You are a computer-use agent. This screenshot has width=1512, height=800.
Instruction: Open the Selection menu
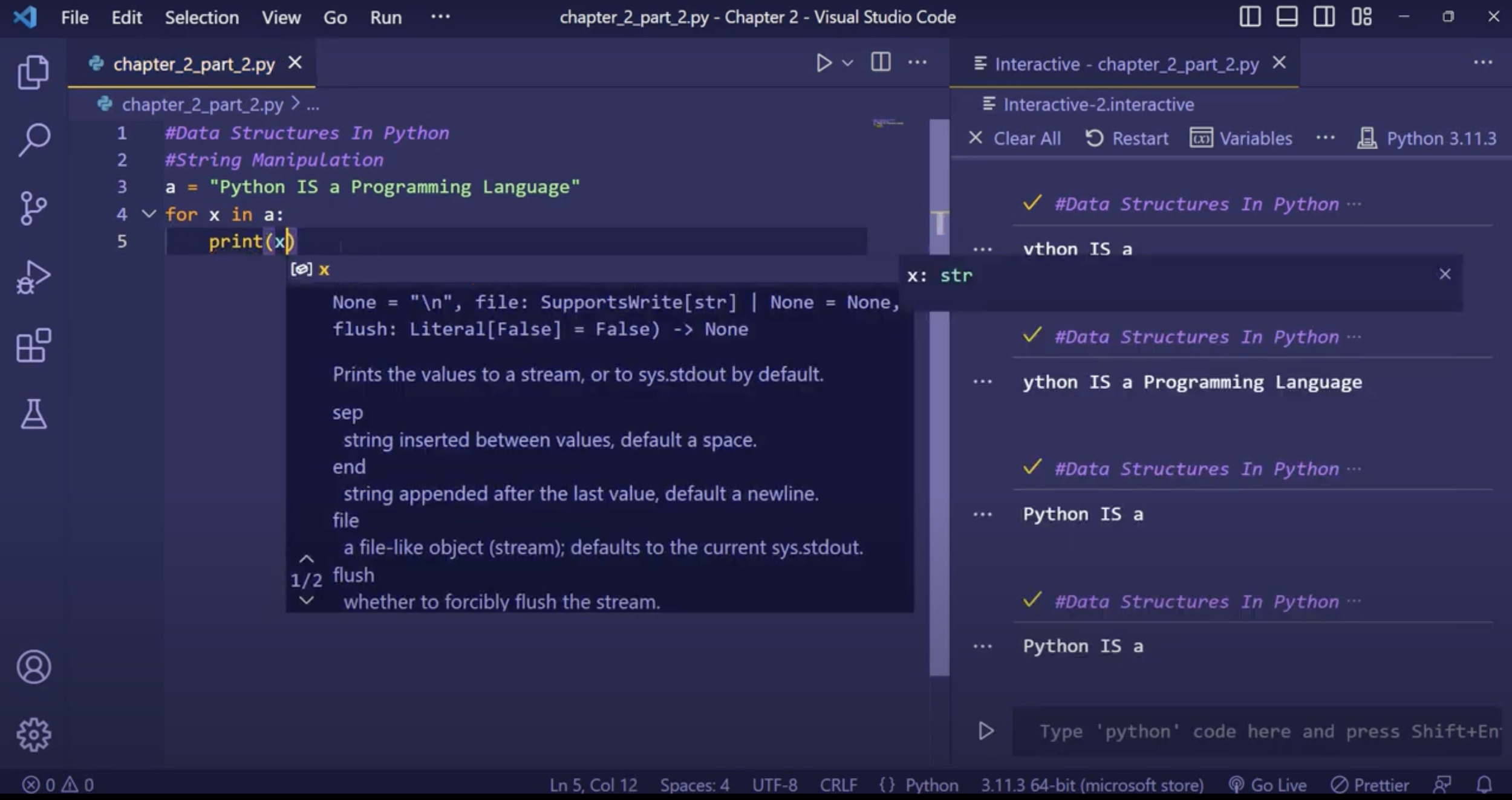[201, 18]
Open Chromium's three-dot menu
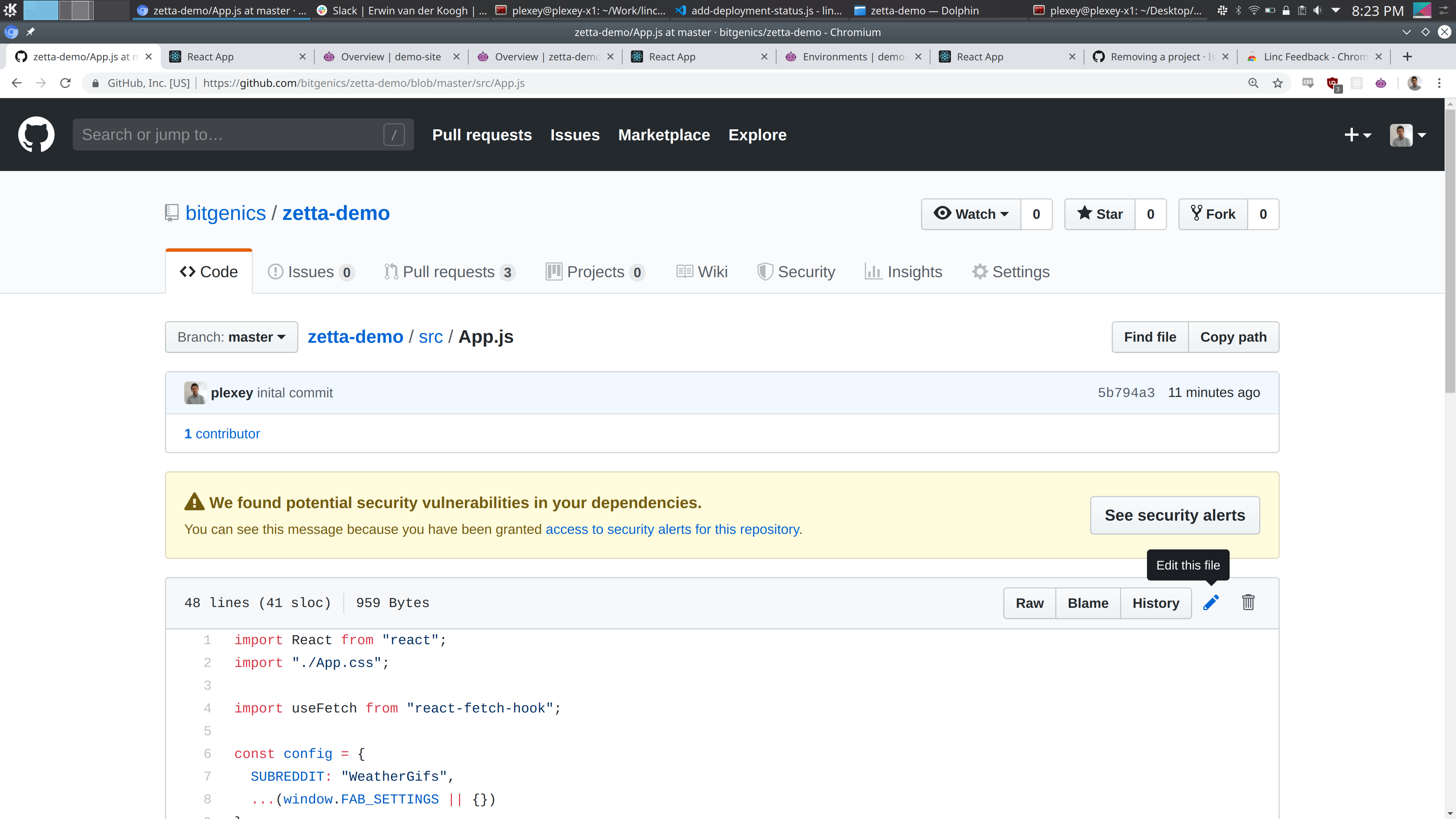This screenshot has width=1456, height=819. click(1439, 83)
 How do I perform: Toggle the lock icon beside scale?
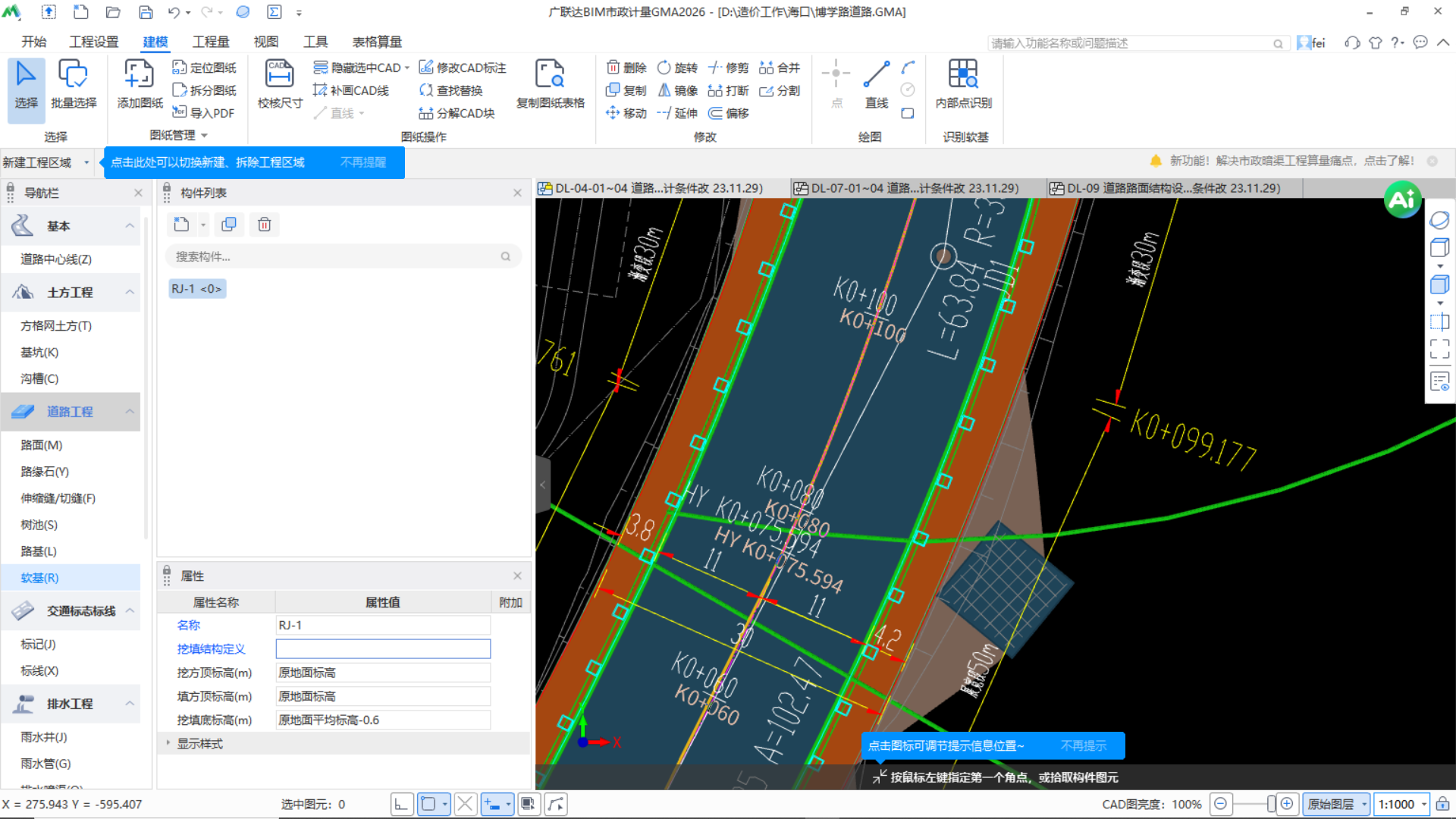(x=1442, y=804)
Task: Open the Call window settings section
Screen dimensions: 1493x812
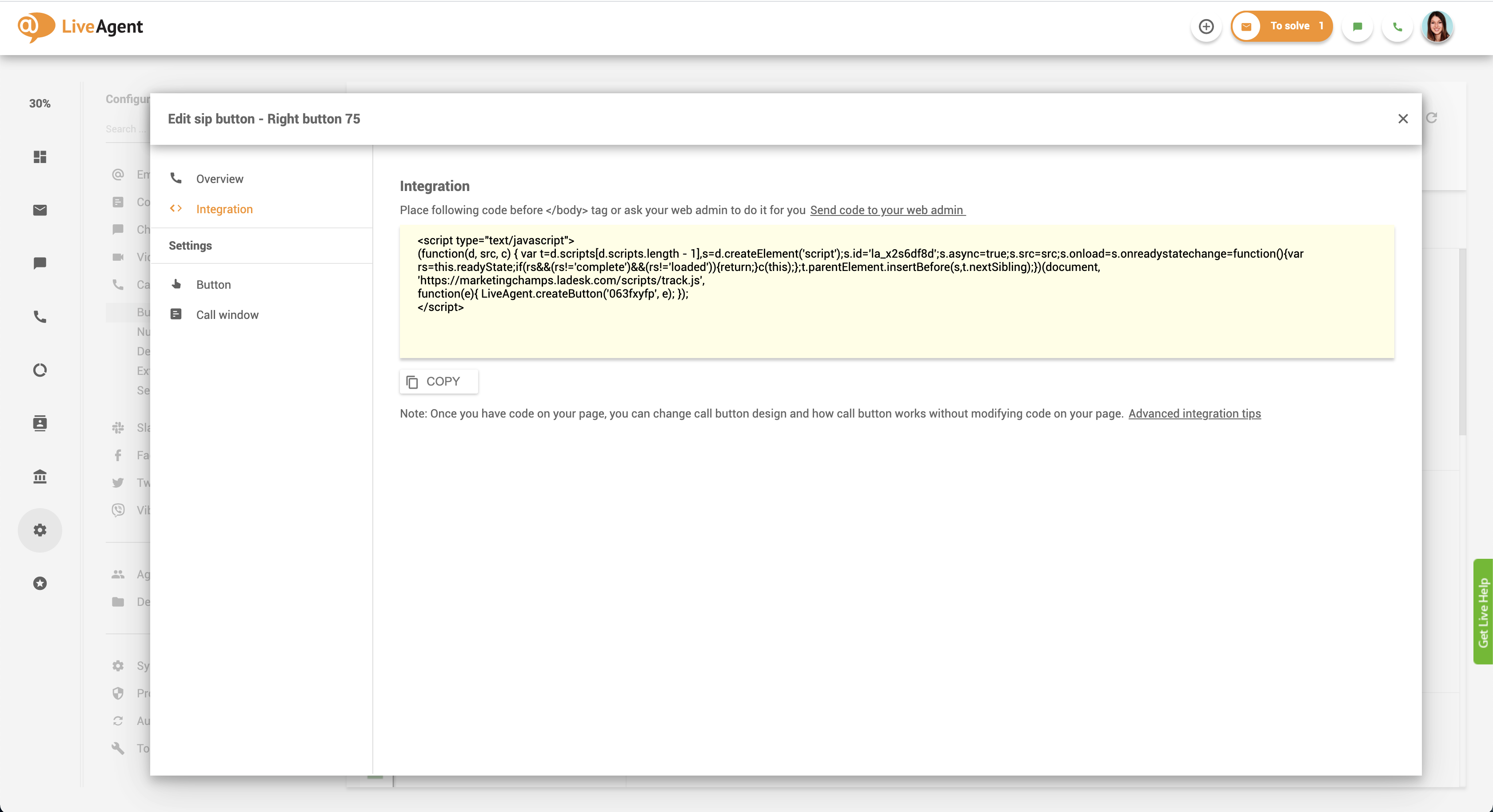Action: (227, 314)
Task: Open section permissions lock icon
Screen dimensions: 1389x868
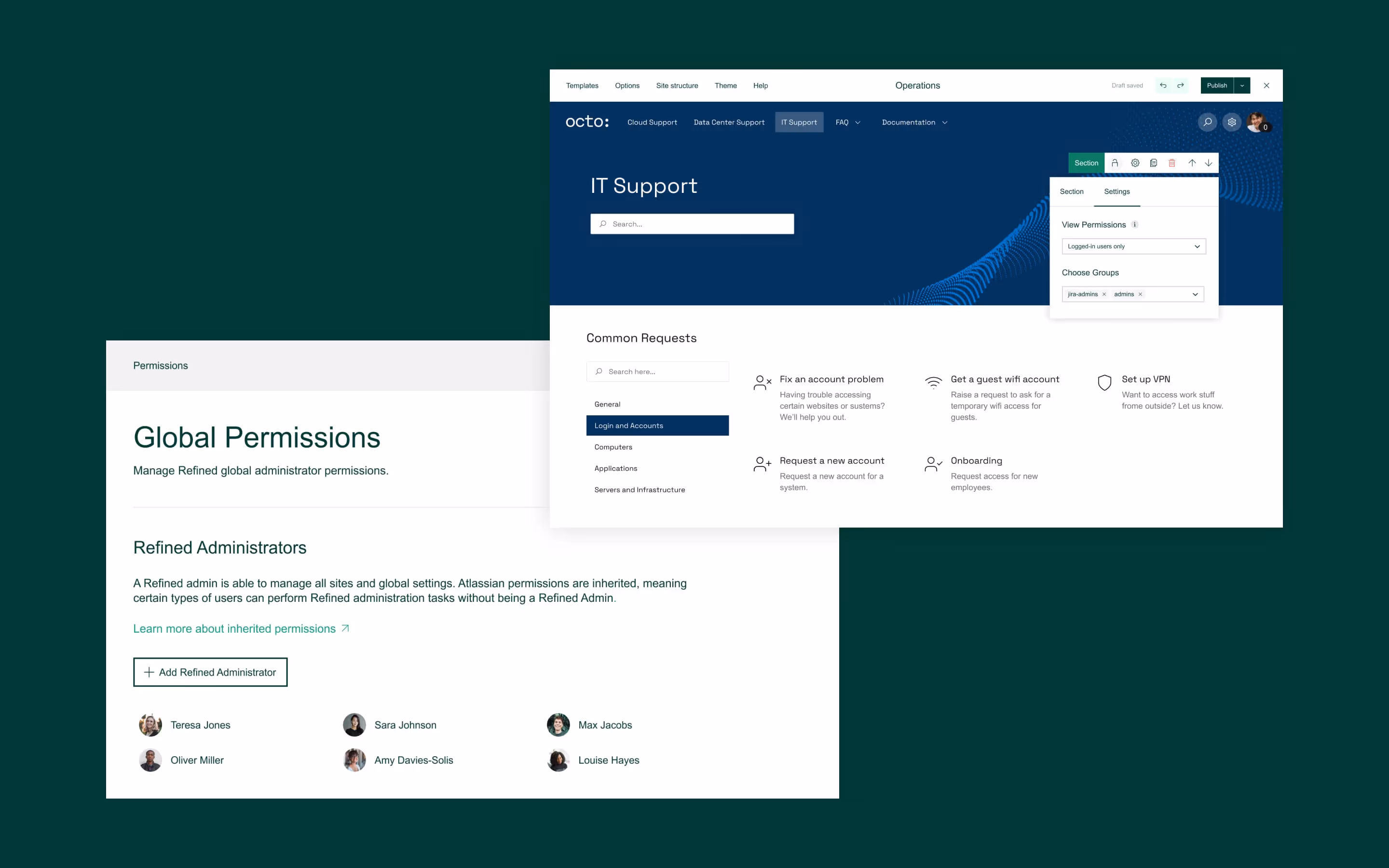Action: [x=1115, y=163]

_Task to complete_. Word for word, restate the lines from the one containing "Task: Open section permissions lock icon" through the end of the entries. Do not include pictures.

_Exercise response_.
Task: Open section permissions lock icon
Screen dimensions: 1389x868
Action: [x=1115, y=163]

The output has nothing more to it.